11

3.5K 353 36
                                    

Apa jadinya kalau saya discontinue cerita ini? Huhuhu, idenya mati. Saya kok merasa makin ngawur alias gak karuan. Wkwkwkwwkwkwk.

***

Sakura tengah mengendap di kuil Jashin seperti pencuri setelah memastikan tak ada seorang pun yang mengetahui rencananya. Gadis itu melihat patung Jashin di tengah aula dengan penuh kebencian sebelum mencari sesuatu yang bisa memberinya petunjuk. Senyumnya merekah kala menemukan lemari tua bergembok besi di sudut ruangan.

Ia membuka banyak buku-buku kuno yang berisi perihal tata cara pelaksanaan ritual Jashin yang menurutnya sampah. Tangan lentik itu terhenti pada sebuah buku cokelat tebal tanpa judul yang langsung membuatnya tertarik. Perlahan, ia membaca paragaraf pertama dalam buku tersebut.

Immortal adalah kondisi manusia yang abadi atau tidak bisa mati oleh apa pun. Ritual Jashin adalah salah satu cara yang akan membuat para immortal mempertahankan status mereka. Namun, adanya pasangan sangat mempengaruhi kelangsungan hidup para immortal. Mereka memang tidak akan mati meski anggota tubuh terbelah atau menjadi bagian-bagian kecil pun asal sang pasangan masih hidup.

Berbeda hal jika seorang immortal yang telah mengikat diri dengan Jashin dibangkitkan kembali menggunakan darah kehidupan. Darah kehidupan tersebut akan membuatnya menjadi setengah immortal yang berarti mereka bisa saja mati kapan pun jika terlibat peperangan.

Sakura menahan napas saat membaca paragraf tersebut sebab hal itu pula yang terjadi pada Hidan dan dirinya. Setengah ketakutan dan penasaran, gadis itu melanjutkan kegiatan membaca terlarangnya.
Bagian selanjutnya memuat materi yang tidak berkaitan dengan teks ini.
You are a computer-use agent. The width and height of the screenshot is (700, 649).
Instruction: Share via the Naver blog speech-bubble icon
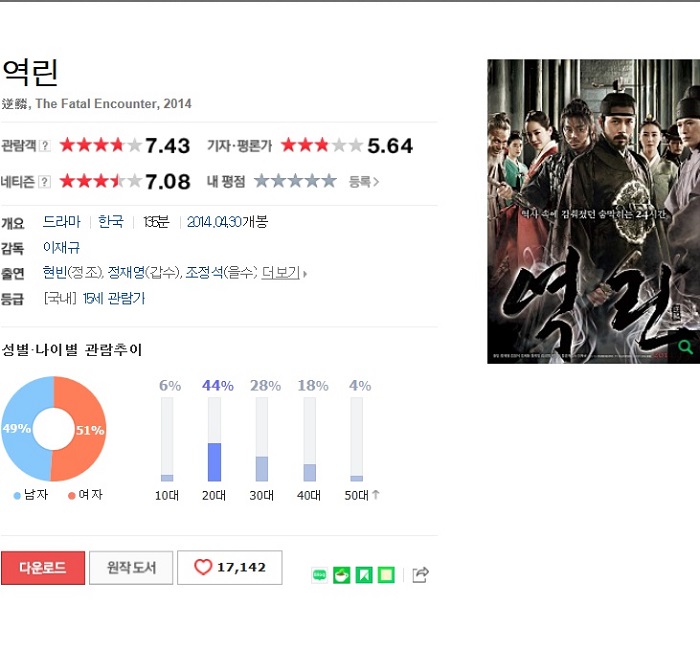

Namun, pasangan setengah immortal tidak akan pernah mati jika salah satu mereka tidak menghendaki kematian. Kematian akan datang jika keduanya sepakat mengakhiri kehidupan abadi tersebut. Memutuskan ikatan darah yang tercipta atas nama Jashin. Jiwa mereka akan kembali pada Jashin.

"Sudah menemukan apa yang kau mau, Sakura?" Hidan telah bersandar di samping patung Jashin saat mata mereka saling bertemu.
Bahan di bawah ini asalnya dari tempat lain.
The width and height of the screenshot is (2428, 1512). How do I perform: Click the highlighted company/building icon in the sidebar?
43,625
"Aku...aku tidak melakukan apa-apa," sahut Sakura berusaha menyembunyikan kegugupannya.

"Jadi?" tukas Hidan menuntut.

"Ti-tidak apa-apa." Sakura menyembunyikan buku tersebut ke balakang tubuh dan menyobek bagian penting tersebut tanpa ketahuan.

"Aku tidak menyangka kalau kau suka membaca."

"Eh?" Sakura mengernyit gugup.

"Buku-buku itu terlalu tebal. Aku ingin muntah melihatnya," sahut Hidan bergaya mencekik lehernya sendiri.

"Oh, aku memang suka membaca, Hidan." Sakura menghembuskan napas lega.

"Oh ya, aku ingin mengajakmu ke suatu tempat." Tangan kanan Hidan terulur pada Sakura.

"Ke mana?" tanya Sakura penasaran.

"Bukan sebuah kejutan jika aku mengatakannya sekarang. Bergegaslah!" Hidan memalingkan muka saat menyadari tangan kanan tersebut tidak bersambut.

Sakura berpikir sejenak sebelum tangan Hidan kembali pada sang pemilik, gadis itu menangkap jemari Hidan yang sama-sama memiliki cincin Akatsuki sepertinya.

"Aku akan selalu ikut denganmu."

"Sakura." Mata Hidan mengerjap.

"Bersamamu." Sakura mengecup pipi sang laki-laki sekilas membuat perut Hidan jungkir balik tak karuan.

Mengabaikan wajah aneh Hidan, Sakura memejamkan mata perlahan. Ia telah memutuskan hal tersebut jika memang hal itu merupakan jalan terbaik untuknya. Bagaimana jika nanti ia akan menyesali keputusannya tersebut? Sakura menggeleng mantap. Ia tidak akan pernah menyesal sebab penyesalan itu akan terkubur bersama jasadnya. Ya, jasad seorang Akatsuki yang tidak akan pernah mengkhianati desa Konohagakure.